Adds Ince: “Where that helps us from a back of house perspective is that we know by half past 11 what’s happening and as we would do with any service we batch cook so with the robot, what we don’t need we don’t prep.”
FEEDBACK AND FUTURE
Although yet another COVID crisis that prompted a Government directive to work from home where possible, hit phase one of the project, the deployment and feedback on the system has been very successful reports Wragg.
“From our point of view, this has been a true partnership in working with the team at AS to solve any issues. It’s been a real collaboration too with Ocado who have been really supportive, right down to including updates on their staff bulletin boards, and their team are giving us the most useful feedback.
“It’s always very interesting to find out what people really like, and by offering a meal you can specify hasn’t really been done like this before, so we have the belief that [the system] is what people wanted. It’s been a delight to see repeat customers coming in, and they really like the fact they can be specific about what is in their meal. Also, people love being able not to wait or queue in a work environment and with the pandemic, it’s given staff that extra feeling of safety.”
The next three months is about improving the proposition including tweaking the menu and changing how the ordering works, (which includes the appointment of a specialist third party app developer) and constantly looking at gathering statistics to improve the efficiency of the working environment.
Says Wragg: “We plan to continue to super service everything as currently we’ve two orthogonal groups of people from catering and engineering so we want to have a lot of slack in the system, while gathering statistics to help get efficiency up and the working processes down to the minimum level of support. This all while giving the catering team more and more insight and data to make the preparation and ordering process more efficient.”
For the Atalian Servest side, with the team now confident in serving food through the robot the aim is to increase customer choice by exploring the technological capabilities.
Says Ince: “We’ll now introduce new items which will give healthier options, more complex carbs, refresh the proteins and offer different flavours, as there’s a whole new world of possibility in customising food for our customers. Contract catering is not the high street as we see the same people every day, so menu fatigue is something we have to avoid.

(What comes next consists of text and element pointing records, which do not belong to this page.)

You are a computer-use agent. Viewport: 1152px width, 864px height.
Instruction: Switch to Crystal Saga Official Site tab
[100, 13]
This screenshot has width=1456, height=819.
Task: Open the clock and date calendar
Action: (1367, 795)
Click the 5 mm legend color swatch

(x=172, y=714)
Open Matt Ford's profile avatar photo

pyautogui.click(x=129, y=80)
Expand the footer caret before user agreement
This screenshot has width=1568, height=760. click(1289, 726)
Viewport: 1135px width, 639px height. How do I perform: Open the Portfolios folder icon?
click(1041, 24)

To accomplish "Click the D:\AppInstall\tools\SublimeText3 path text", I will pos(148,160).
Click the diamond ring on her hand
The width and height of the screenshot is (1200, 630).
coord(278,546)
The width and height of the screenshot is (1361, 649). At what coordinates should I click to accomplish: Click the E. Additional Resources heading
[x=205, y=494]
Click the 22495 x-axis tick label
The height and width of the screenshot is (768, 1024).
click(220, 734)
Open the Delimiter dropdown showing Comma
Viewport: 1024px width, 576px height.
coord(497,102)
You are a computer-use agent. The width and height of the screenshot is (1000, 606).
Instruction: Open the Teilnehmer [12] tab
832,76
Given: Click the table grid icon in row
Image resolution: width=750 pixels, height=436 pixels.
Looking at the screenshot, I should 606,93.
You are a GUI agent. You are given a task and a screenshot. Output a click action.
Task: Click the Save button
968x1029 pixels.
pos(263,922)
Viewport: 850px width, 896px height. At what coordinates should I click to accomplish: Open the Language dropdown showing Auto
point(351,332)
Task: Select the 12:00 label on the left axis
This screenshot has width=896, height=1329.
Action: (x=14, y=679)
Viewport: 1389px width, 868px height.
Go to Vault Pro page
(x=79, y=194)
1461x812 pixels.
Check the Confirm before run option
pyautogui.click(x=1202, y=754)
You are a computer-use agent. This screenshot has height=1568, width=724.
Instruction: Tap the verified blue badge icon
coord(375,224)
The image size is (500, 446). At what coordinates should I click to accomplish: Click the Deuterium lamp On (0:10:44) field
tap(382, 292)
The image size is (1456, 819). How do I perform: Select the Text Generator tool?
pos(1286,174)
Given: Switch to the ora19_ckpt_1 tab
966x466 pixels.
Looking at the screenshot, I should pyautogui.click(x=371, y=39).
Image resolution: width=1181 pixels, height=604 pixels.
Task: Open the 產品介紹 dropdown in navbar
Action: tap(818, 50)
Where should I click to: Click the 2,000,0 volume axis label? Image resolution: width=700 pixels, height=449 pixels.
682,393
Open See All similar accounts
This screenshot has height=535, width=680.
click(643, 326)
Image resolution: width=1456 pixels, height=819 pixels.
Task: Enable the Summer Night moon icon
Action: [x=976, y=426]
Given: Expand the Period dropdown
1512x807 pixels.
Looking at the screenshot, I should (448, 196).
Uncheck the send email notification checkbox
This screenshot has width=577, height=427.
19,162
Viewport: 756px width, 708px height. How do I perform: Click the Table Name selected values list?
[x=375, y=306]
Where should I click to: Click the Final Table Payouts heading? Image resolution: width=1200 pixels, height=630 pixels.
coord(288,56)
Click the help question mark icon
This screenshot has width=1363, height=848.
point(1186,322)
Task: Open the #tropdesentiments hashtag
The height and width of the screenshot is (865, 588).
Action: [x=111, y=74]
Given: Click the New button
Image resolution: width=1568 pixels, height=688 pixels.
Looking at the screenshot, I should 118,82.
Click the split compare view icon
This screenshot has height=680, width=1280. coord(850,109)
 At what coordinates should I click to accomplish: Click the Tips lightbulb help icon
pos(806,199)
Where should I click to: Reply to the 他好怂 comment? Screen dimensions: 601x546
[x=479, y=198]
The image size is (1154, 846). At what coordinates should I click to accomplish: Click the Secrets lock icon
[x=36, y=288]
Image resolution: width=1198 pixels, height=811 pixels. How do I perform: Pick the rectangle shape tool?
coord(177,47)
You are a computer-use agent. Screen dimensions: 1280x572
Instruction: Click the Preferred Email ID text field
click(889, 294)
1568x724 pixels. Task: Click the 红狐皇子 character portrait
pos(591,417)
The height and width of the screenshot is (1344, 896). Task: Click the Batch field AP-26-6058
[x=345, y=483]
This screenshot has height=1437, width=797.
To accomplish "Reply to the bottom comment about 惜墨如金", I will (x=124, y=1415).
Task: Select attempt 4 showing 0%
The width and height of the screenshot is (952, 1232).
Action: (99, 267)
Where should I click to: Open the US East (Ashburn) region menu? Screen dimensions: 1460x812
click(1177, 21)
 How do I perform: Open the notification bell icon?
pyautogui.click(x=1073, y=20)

That’s why we’ll aim to keep everything, fresh, exciting and help people make the choices they want.”
He concludes: “For us it’s been a huge learning curve and we’ve had conversations on how to approach it, particularly in dealing with brand new tech, but the service staff and chefs have embraced it. We’re here to give customers what they want, and when we see people every day saying they’re getting exactly what they need, the team are standing a foot taller. They know they’re at the forefront of something quite remarkable that doesn’t exist anywhere else.”
For FMs who wonder if this level of innovation is something which will catch on in foodservice, Wragg believes it offers a viable solution to all the many challenges facing the foodservice sector.
“You’ve heard of ‘software as a service’, but there’s a new term, ‘robotics as a service’. We work on that model. See the tasks that need doing, look at where there is an opportunity and the value that we can bring in helping fulfil a task that you’d normally hire people to do. That helps establish whether there is a cost saving in waste reduction and performance increase, and what that means in a like for like Opex basis. Ultimately, I believe that is why it is an attractive and straightforward reason to migrate over to use our technology.”